AVAILABLE DATA:
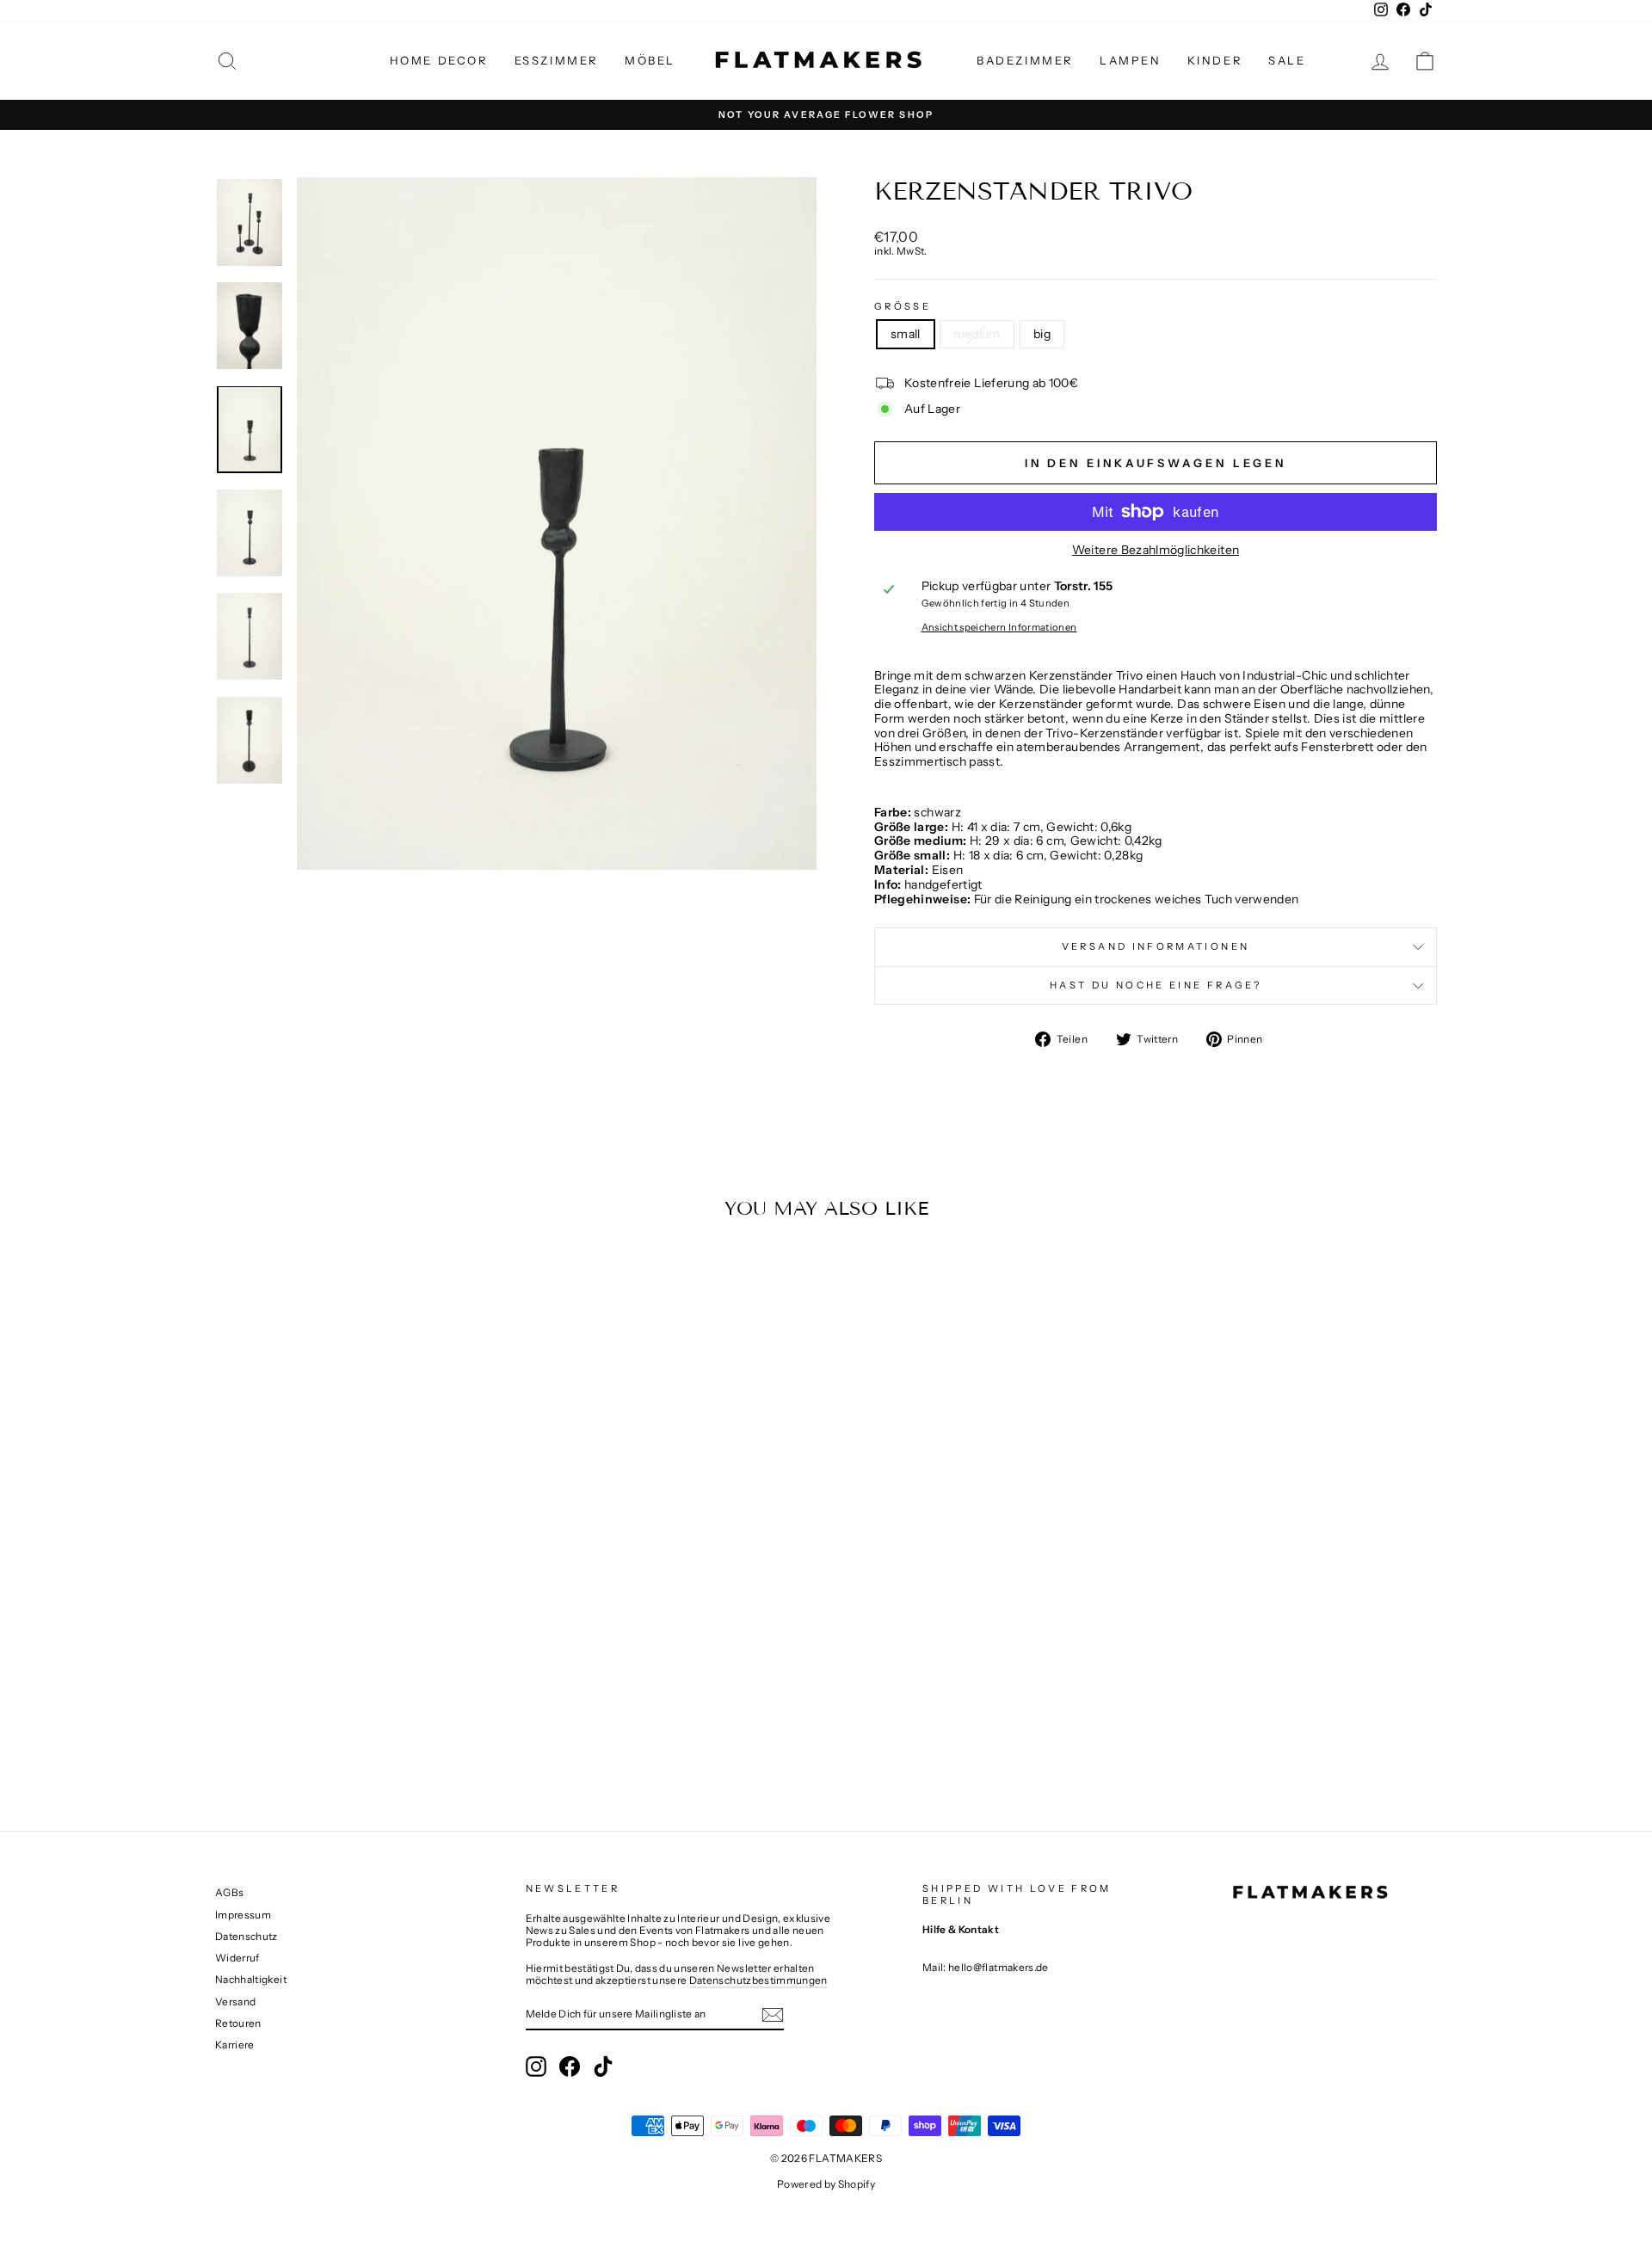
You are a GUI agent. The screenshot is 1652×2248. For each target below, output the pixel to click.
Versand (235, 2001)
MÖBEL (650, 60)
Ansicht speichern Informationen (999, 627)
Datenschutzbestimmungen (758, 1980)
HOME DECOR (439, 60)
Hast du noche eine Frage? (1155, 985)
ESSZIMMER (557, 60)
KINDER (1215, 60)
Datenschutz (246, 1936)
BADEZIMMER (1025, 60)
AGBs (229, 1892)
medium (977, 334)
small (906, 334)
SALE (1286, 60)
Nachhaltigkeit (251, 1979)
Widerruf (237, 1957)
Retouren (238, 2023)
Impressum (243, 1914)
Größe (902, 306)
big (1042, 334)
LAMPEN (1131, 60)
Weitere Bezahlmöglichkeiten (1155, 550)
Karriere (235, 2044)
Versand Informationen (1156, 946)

YOUR OBJECTIVE:
When you find a line in the records that contains the word "Informationen", copy it.

TASK ANSWER:
Ansicht speichern Informationen (999, 627)
Versand Informationen (1156, 946)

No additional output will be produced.